*** Listed entries Section Begins ***
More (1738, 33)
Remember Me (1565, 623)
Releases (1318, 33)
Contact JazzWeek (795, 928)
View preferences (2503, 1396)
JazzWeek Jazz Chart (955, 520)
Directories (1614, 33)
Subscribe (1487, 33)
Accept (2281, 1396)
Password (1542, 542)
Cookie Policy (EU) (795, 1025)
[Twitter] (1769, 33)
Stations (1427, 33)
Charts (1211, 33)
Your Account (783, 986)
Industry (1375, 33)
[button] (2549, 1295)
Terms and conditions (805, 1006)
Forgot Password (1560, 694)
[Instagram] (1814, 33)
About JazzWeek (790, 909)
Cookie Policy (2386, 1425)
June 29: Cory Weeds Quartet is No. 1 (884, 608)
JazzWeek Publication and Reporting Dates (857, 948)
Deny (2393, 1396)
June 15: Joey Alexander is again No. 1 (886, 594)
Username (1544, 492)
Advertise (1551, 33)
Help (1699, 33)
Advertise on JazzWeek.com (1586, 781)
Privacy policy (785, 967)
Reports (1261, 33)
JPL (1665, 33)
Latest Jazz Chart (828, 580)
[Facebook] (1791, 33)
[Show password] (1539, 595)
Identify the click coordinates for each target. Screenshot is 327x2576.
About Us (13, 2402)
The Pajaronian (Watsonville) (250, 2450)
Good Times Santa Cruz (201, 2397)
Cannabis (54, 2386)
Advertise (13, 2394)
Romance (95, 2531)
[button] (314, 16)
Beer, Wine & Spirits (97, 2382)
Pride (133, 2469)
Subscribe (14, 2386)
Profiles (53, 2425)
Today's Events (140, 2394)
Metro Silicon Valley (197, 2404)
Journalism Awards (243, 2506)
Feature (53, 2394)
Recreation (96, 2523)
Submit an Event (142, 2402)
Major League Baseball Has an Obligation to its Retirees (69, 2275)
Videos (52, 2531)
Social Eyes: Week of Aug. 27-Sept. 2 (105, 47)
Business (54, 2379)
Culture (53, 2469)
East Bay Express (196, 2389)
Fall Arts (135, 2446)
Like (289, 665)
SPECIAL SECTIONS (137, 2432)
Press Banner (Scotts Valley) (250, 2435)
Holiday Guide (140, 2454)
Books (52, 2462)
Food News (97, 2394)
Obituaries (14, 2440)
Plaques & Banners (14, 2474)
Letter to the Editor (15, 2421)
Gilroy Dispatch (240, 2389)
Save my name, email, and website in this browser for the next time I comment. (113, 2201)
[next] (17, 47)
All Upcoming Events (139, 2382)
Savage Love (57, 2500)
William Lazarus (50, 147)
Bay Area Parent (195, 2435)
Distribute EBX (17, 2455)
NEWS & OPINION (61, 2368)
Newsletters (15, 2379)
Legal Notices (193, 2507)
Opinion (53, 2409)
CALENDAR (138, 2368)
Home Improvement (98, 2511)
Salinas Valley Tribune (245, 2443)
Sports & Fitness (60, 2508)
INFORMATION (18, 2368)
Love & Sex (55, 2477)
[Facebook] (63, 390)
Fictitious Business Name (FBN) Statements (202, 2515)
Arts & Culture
*** Listed entries Section Ends ***
## Exercise details
Exact retyping is required: the line with "Journalism Awards (243, 2506)" through the end of the data, both ends included, and no other line.

## Your solution
Journalism Awards (243, 2506)
Feature (53, 2394)
Recreation (96, 2523)
Submit an Event (142, 2402)
Major League Baseball Has an Obligation to its Retirees (69, 2275)
Videos (52, 2531)
Social Eyes: Week of Aug. 27-Sept. 2 (105, 47)
Business (54, 2379)
Culture (53, 2469)
East Bay Express (196, 2389)
Fall Arts (135, 2446)
Like (289, 665)
SPECIAL SECTIONS (137, 2432)
Press Banner (Scotts Valley) (250, 2435)
Holiday Guide (140, 2454)
Books (52, 2462)
Food News (97, 2394)
Obituaries (14, 2440)
Plaques & Banners (14, 2474)
Letter to the Editor (15, 2421)
Gilroy Dispatch (240, 2389)
Save my name, email, and website in this browser for the next time I comment. (113, 2201)
[next] (17, 47)
All Upcoming Events (139, 2382)
Savage Love (57, 2500)
William Lazarus (50, 147)
Bay Area Parent (195, 2435)
Distribute EBX (17, 2455)
NEWS & OPINION (61, 2368)
Newsletters (15, 2379)
Legal Notices (193, 2507)
Opinion (53, 2409)
CALENDAR (138, 2368)
Home Improvement (98, 2511)
Salinas Valley Tribune (245, 2443)
Sports & Fitness (60, 2508)
INFORMATION (18, 2368)
Love & Sex (55, 2477)
[Facebook] (63, 390)
Fictitious Business Name (FBN) Statements (202, 2515)
Arts & Culture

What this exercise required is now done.